NFL Punter Chris Kluwe: “I Was An NFL Player Until I Was Fired By Two Cowards And A Bigot” (DETAILS)
Hello. My name is Chris Kluwe, and for eight years I was the punter for the Minnesota Vikings. In May 2013, the Vikings released me from the team. At the time, quite a few people asked me if I thought it was because of my recent activism for same-sex marriage rights, and I was very careful in how I answered the question. My answer, verbatim, was always, “I honestly don’t know, because I’m not in those meetings with the coaches and administrative people.”
This is a true answer. I honestly don’t know if my activism was the reason I got fired.
However, I’m pretty confident it was.
Allow myself to tell you a story about … myself. The following is a record of what happened to me during my 2012 season with the Minnesota Vikings, written down immediately after the 2013 draft in April, when I realized what was happening, and revised recently only for clarity. I tried to keep things as objective as possible, and anything you see in quotes are words that I directly recall being said to me.
This is a story about how actions have consequences, no matter how just or moral you think your cause happens to be, and it’s a story about the price people all too often pay for speaking out.
Today, April 30, 2013, I am writing an account of events that transpired during my time with the Minnesota Vikings during the 2012 NFL season and leading into the 2013 season (so I don’t forget them in case it is necessary to recall what happened).
During the summer of 2012, I was approached by a group called Minnesotans for Marriage Equality, which asked if I would be interested in helping defeat what was known as the Minnesota Gay Marriage Amendment. The proposed amendment would have defined marriage as “only a union of one man and one woman.” (It was voted down, and same-sex marriage is now legal in Minnesota.) I said yes, but that I would have to clear it with the team first.

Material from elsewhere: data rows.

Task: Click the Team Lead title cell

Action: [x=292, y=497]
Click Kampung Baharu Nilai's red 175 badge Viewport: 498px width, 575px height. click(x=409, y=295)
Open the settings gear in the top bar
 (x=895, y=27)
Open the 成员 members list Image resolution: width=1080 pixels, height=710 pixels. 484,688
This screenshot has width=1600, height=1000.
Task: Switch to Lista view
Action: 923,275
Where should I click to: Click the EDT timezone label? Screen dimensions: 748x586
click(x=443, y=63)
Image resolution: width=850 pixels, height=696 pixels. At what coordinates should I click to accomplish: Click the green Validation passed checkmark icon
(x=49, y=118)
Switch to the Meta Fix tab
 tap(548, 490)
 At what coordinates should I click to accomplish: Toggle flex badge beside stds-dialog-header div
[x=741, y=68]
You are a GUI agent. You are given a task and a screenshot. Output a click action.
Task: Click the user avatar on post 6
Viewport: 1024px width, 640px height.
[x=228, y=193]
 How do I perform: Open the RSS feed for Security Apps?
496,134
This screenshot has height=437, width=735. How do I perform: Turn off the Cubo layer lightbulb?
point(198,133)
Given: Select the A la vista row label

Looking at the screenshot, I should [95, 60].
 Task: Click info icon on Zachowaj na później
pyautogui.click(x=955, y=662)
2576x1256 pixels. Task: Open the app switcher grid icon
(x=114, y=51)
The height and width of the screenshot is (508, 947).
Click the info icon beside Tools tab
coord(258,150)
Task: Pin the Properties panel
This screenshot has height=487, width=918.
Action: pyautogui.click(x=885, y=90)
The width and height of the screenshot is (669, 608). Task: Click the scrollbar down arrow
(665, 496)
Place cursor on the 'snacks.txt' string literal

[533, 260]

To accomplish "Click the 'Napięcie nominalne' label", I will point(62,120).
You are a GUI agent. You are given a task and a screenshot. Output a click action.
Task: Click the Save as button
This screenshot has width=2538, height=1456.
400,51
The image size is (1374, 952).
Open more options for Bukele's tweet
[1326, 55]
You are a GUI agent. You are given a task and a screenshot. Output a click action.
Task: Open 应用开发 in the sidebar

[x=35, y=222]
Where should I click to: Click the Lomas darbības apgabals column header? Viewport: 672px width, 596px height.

After talking to the Vikings legal department, I was given the go-ahead to speak on the issue as long as I made it clear I was acting as a private citizen, not as a spokesman for the Vikings, which I felt was fair and complied with. I did several radio advertisements and a dinner appearance for Minnesotans for Marriage Equality. No one from the Vikings’ legal department told me I was doing anything wrong or that I had to stop.